Encontro com o governador interino
Na terça-feira (18), Durigan e o governador interino do Rio de Janeiro, Ricardo Couto, se reuniram por cerca de uma hora no Ministério da Fazenda. Segundo o ministro, Couto pediu o apoio da pasta para dialogar com os bancos federais e verificar a possibilidade de renegociar os débitos em condições mais favoráveis. A reunião ocorre em meio a um cenário de aperto fiscal e de discussões sobre o mandato-tampão no estado, que também chegou ao STF.
Débito bilionário e plano de reescalonamento
De acordo com Couto, o estado tem cerca de R$ 26 bilhões em dívidas com instituições financeiras e pretende reescalonar os débitos para reduzir o custo dos juros. A operação em análise prevê a substituição de dívidas antigas, contratadas em condições consideradas mais onerosas, por novos financiamentos com custos menores. Como os débitos atuais têm garantia da União, a operação poderia ser realizada sem a necessidade de uma nova garantia do Tesouro Nacional.
Durigan afirmou que pretende conversar com o presidente do BNDES, Aloizio Mercadante, e com a presidente do Banco do Brasil, Tarciana Medeiros, para avaliar o espaço das instituições para a negociação. A mediação do Ministério da Fazenda é vista como um passo importante para destravar o acordo, que pode envolver a renegociação de dívidas com garantia da União.
Panorama político e fiscal
A situação financeira do Rio no Programa de Pleno Pagamento de Dívidas dos Estados (Propag) também foi discutida durante a reunião entre o ministro e o governador interino. O Propag é um programa federal que permite a renegociação das dívidas estaduais com a União, e a inclusão do Rio no programa pode ser uma alternativa para aliviar o caixa do estado. A mediação de Durigan ocorre em um contexto de atenção do governo federal às finanças estaduais, especialmente após a pandemia e a queda na arrecadação.
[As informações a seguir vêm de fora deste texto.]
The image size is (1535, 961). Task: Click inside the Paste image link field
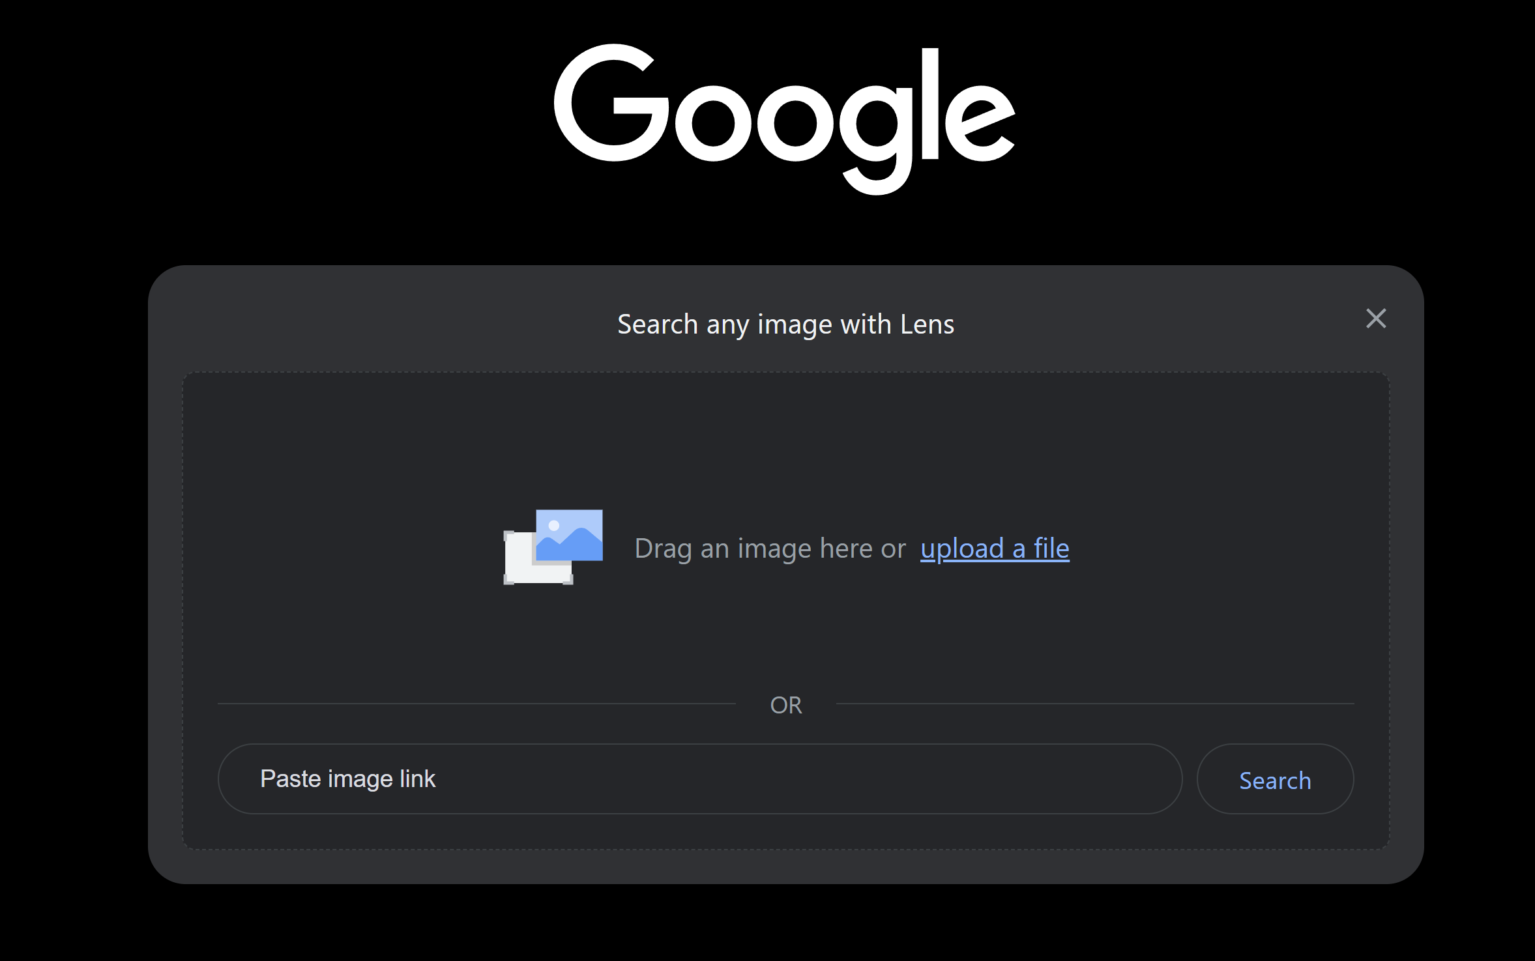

O governo do Rio enfrenta uma das maiores crises fiscais do país, com dívidas que comprometem parcela significativa da receita. A reestruturação com os bancos públicos pode ser um alívio imediato, mas especialistas alertam para a necessidade de ajuste estrutural nas contas públicas. A mediação do Ministério da Fazenda, portanto, não se limita a uma simples negociação bancária, mas envolve também a sustentabilidade fiscal do estado a longo prazo.